Items from a dataset:
════════

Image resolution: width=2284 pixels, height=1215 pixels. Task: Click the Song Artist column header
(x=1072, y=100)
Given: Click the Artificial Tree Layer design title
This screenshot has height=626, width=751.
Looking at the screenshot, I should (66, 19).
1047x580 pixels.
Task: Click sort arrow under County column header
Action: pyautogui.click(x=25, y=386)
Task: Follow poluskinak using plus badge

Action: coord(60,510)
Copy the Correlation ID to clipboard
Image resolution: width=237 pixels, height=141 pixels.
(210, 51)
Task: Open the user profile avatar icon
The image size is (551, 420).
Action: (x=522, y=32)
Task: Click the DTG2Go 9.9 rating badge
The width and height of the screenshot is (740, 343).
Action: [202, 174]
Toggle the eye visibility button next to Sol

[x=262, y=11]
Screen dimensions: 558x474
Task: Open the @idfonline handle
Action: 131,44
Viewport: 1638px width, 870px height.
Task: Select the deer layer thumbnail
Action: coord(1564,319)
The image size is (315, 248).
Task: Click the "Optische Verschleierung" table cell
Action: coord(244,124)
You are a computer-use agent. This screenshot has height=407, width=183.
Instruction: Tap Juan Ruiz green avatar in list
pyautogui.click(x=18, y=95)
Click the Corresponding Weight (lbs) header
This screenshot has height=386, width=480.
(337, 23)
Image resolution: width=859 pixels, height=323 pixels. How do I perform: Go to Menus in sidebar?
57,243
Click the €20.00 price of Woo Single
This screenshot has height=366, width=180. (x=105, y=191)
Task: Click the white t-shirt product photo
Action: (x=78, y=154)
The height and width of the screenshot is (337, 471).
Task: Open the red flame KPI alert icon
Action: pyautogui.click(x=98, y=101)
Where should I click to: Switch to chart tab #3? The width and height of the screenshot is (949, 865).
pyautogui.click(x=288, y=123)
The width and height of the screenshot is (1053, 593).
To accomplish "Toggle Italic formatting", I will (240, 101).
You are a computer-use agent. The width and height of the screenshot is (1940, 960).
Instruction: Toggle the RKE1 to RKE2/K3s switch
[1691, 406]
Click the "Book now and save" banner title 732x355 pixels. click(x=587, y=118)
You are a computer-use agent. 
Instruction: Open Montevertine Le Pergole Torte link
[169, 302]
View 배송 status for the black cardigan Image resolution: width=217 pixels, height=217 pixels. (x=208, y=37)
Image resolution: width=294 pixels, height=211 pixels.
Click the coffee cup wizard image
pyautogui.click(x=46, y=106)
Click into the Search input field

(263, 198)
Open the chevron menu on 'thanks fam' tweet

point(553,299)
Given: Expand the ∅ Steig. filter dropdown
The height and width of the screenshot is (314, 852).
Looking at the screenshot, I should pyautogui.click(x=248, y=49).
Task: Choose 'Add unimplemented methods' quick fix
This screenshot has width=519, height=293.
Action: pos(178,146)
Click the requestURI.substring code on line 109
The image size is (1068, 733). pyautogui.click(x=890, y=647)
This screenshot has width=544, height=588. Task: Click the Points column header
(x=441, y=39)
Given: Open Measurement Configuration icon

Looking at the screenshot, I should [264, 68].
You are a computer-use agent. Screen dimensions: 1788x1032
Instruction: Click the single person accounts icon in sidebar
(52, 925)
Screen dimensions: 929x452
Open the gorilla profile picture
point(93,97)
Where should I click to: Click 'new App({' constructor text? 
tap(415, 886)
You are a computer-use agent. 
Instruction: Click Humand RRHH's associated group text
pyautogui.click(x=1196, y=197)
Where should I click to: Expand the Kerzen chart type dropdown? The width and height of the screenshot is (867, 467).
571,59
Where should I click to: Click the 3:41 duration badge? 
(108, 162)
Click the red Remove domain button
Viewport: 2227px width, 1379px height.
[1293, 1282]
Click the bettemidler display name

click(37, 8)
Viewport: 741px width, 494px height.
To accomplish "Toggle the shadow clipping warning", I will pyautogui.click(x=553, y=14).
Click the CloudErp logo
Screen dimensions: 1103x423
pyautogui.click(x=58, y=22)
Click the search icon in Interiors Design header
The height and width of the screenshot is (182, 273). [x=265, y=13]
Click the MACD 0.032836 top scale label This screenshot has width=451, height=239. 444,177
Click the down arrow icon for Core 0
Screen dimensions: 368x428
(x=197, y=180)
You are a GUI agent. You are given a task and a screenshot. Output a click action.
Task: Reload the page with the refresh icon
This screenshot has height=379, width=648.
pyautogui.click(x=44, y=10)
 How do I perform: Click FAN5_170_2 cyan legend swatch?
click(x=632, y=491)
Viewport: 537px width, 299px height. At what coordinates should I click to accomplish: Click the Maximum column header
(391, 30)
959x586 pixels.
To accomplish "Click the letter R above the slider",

════════

Convert every line of the material above into a numbered list, leaving out the blank lines.

1. Image resolution: width=2284 pixels, height=1215 pixels. Task: Click the Song Artist column header
2. (x=1072, y=100)
3. Given: Click the Artificial Tree Layer design title
4. This screenshot has height=626, width=751.
5. Looking at the screenshot, I should (66, 19).
6. 1047x580 pixels.
7. Task: Click sort arrow under County column header
8. Action: pyautogui.click(x=25, y=386)
9. Task: Follow poluskinak using plus badge
10. Action: coord(60,510)
11. Copy the Correlation ID to clipboard
12. Image resolution: width=237 pixels, height=141 pixels.
13. (210, 51)
14. Task: Open the user profile avatar icon
15. The image size is (551, 420).
16. Action: (x=522, y=32)
17. Task: Click the DTG2Go 9.9 rating badge
18. The width and height of the screenshot is (740, 343).
19. Action: [202, 174]
20. Toggle the eye visibility button next to Sol
21. [x=262, y=11]
22. Screen dimensions: 558x474
23. Task: Open the @idfonline handle
24. Action: 131,44
25. Viewport: 1638px width, 870px height.
26. Task: Select the deer layer thumbnail
27. Action: coord(1564,319)
28. The image size is (315, 248).
29. Task: Click the "Optische Verschleierung" table cell
30. Action: coord(244,124)
31. You are a computer-use agent. This screenshot has height=407, width=183.
32. Instruction: Tap Juan Ruiz green avatar in list
33. pyautogui.click(x=18, y=95)
34. Click the Corresponding Weight (lbs) header
35. This screenshot has height=386, width=480.
36. (337, 23)
37. Image resolution: width=859 pixels, height=323 pixels. How do I perform: Go to Menus in sidebar?
38. 57,243
39. Click the €20.00 price of Woo Single
40. This screenshot has height=366, width=180. (x=105, y=191)
41. Task: Click the white t-shirt product photo
42. Action: (x=78, y=154)
43. The height and width of the screenshot is (337, 471).
44. Task: Open the red flame KPI alert icon
45. Action: pyautogui.click(x=98, y=101)
46. Where should I click to: Switch to chart tab #3? The width and height of the screenshot is (949, 865).
47. pyautogui.click(x=288, y=123)
48. The width and height of the screenshot is (1053, 593).
49. To accomplish "Toggle Italic formatting", I will (240, 101).
50. You are a computer-use agent. The width and height of the screenshot is (1940, 960).
51. Instruction: Toggle the RKE1 to RKE2/K3s switch
52. [1691, 406]
53. Click the "Book now and save" banner title 732x355 pixels. click(x=587, y=118)
54. You are a computer-use agent. 
55. Instruction: Open Montevertine Le Pergole Torte link
56. [169, 302]
57. View 배송 status for the black cardigan Image resolution: width=217 pixels, height=217 pixels. (x=208, y=37)
58. Image resolution: width=294 pixels, height=211 pixels.
59. Click the coffee cup wizard image
60. pyautogui.click(x=46, y=106)
61. Click into the Search input field
62. (263, 198)
63. Open the chevron menu on 'thanks fam' tweet
64. point(553,299)
65. Given: Expand the ∅ Steig. filter dropdown
66. The height and width of the screenshot is (314, 852).
67. Looking at the screenshot, I should pyautogui.click(x=248, y=49).
68. Task: Choose 'Add unimplemented methods' quick fix
69. This screenshot has width=519, height=293.
70. Action: pos(178,146)
71. Click the requestURI.substring code on line 109
72. The image size is (1068, 733). pyautogui.click(x=890, y=647)
73. This screenshot has width=544, height=588. Task: Click the Points column header
74. (x=441, y=39)
75. Given: Open Measurement Configuration icon
76. Looking at the screenshot, I should [264, 68].
77. You are a computer-use agent. Screen dimensions: 1788x1032
78. Instruction: Click the single person accounts icon in sidebar
79. (52, 925)
80. Screen dimensions: 929x452
81. Open the gorilla profile picture
82. point(93,97)
83. Where should I click to: Click 'new App({' constructor text? 
84. tap(415, 886)
85. You are a computer-use agent. 
86. Instruction: Click Humand RRHH's associated group text
87. pyautogui.click(x=1196, y=197)
88. Where should I click to: Expand the Kerzen chart type dropdown? The width and height of the screenshot is (867, 467).
89. 571,59
90. Where should I click to: Click the 3:41 duration badge? 
91. (108, 162)
92. Click the red Remove domain button
93. Viewport: 2227px width, 1379px height.
94. [1293, 1282]
95. Click the bettemidler display name
96. click(37, 8)
97. Viewport: 741px width, 494px height.
98. To accomplish "Toggle the shadow clipping warning", I will pyautogui.click(x=553, y=14).
99. Click the CloudErp logo
100. Screen dimensions: 1103x423
101. pyautogui.click(x=58, y=22)
102. Click the search icon in Interiors Design header
103. The height and width of the screenshot is (182, 273). [x=265, y=13]
104. Click the MACD 0.032836 top scale label This screenshot has width=451, height=239. 444,177
105. Click the down arrow icon for Core 0
106. Screen dimensions: 368x428
107. (x=197, y=180)
108. You are a GUI agent. You are given a task and a screenshot. Output a click action.
109. Task: Reload the page with the refresh icon
110. This screenshot has height=379, width=648.
111. pyautogui.click(x=44, y=10)
112.  How do I perform: Click FAN5_170_2 cyan legend swatch?
113. click(x=632, y=491)
114. Viewport: 537px width, 299px height. At what coordinates should I click to accomplish: Click the Maximum column header
115. (391, 30)
116. 959x586 pixels.
117. To accomplish "Click the letter R above the slider",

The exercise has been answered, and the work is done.